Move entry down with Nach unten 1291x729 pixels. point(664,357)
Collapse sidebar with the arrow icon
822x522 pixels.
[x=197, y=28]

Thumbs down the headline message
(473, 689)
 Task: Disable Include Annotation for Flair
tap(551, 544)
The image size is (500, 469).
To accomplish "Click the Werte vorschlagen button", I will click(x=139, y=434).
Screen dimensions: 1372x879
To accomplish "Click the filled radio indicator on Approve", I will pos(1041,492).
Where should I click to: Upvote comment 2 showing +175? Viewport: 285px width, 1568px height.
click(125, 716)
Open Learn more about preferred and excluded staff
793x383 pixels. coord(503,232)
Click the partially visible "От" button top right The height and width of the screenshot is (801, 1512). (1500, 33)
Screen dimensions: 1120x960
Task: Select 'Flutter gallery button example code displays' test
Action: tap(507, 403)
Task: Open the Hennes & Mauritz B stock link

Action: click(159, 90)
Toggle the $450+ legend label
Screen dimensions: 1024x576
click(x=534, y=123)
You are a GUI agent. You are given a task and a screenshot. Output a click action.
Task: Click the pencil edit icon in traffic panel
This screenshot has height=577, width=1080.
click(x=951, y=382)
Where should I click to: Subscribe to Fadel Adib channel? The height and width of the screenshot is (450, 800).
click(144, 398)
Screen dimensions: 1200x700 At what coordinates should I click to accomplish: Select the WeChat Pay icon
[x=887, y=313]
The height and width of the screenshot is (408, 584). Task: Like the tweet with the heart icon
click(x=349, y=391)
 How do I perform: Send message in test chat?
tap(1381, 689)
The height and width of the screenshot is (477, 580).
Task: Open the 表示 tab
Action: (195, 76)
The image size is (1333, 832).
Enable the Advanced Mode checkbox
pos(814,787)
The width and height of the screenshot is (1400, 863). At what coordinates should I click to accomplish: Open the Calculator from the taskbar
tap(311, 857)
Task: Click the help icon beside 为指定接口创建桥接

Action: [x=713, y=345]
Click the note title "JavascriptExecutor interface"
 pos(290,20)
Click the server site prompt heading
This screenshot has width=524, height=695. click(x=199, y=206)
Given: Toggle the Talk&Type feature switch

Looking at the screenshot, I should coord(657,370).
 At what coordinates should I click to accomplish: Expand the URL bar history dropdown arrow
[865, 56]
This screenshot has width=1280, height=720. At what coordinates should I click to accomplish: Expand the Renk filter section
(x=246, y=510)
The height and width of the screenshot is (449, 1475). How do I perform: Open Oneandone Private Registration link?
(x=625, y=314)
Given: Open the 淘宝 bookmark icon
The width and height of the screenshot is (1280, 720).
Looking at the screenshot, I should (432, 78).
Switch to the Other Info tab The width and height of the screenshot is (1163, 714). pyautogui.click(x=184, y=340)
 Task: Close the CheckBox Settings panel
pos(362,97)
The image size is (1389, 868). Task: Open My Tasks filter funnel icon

------------------------

:: Problem description ::
Reproduce all of the items above word for word, line by line.

:: The completed task ::
Move entry down with Nach unten 1291x729 pixels. point(664,357)
Collapse sidebar with the arrow icon
822x522 pixels.
[x=197, y=28]

Thumbs down the headline message
(473, 689)
 Task: Disable Include Annotation for Flair
tap(551, 544)
The image size is (500, 469).
To accomplish "Click the Werte vorschlagen button", I will click(x=139, y=434).
Screen dimensions: 1372x879
To accomplish "Click the filled radio indicator on Approve", I will pos(1041,492).
Where should I click to: Upvote comment 2 showing +175? Viewport: 285px width, 1568px height.
click(125, 716)
Open Learn more about preferred and excluded staff
793x383 pixels. coord(503,232)
Click the partially visible "От" button top right The height and width of the screenshot is (801, 1512). (1500, 33)
Screen dimensions: 1120x960
Task: Select 'Flutter gallery button example code displays' test
Action: tap(507, 403)
Task: Open the Hennes & Mauritz B stock link

Action: click(159, 90)
Toggle the $450+ legend label
Screen dimensions: 1024x576
click(x=534, y=123)
You are a GUI agent. You are given a task and a screenshot. Output a click action.
Task: Click the pencil edit icon in traffic panel
This screenshot has height=577, width=1080.
click(x=951, y=382)
Where should I click to: Subscribe to Fadel Adib channel? The height and width of the screenshot is (450, 800).
click(144, 398)
Screen dimensions: 1200x700 At what coordinates should I click to accomplish: Select the WeChat Pay icon
[x=887, y=313]
The height and width of the screenshot is (408, 584). Task: Like the tweet with the heart icon
click(x=349, y=391)
 How do I perform: Send message in test chat?
tap(1381, 689)
The height and width of the screenshot is (477, 580).
Task: Open the 表示 tab
Action: (195, 76)
The image size is (1333, 832).
Enable the Advanced Mode checkbox
pos(814,787)
The width and height of the screenshot is (1400, 863). At what coordinates should I click to accomplish: Open the Calculator from the taskbar
tap(311, 857)
Task: Click the help icon beside 为指定接口创建桥接

Action: [x=713, y=345]
Click the note title "JavascriptExecutor interface"
 pos(290,20)
Click the server site prompt heading
This screenshot has width=524, height=695. click(x=199, y=206)
Given: Toggle the Talk&Type feature switch

Looking at the screenshot, I should coord(657,370).
 At what coordinates should I click to accomplish: Expand the URL bar history dropdown arrow
[865, 56]
This screenshot has width=1280, height=720. At what coordinates should I click to accomplish: Expand the Renk filter section
(x=246, y=510)
The height and width of the screenshot is (449, 1475). How do I perform: Open Oneandone Private Registration link?
(x=625, y=314)
Given: Open the 淘宝 bookmark icon
The width and height of the screenshot is (1280, 720).
Looking at the screenshot, I should (432, 78).
Switch to the Other Info tab The width and height of the screenshot is (1163, 714). pyautogui.click(x=184, y=340)
 Task: Close the CheckBox Settings panel
pos(362,97)
The image size is (1389, 868). Task: Open My Tasks filter funnel icon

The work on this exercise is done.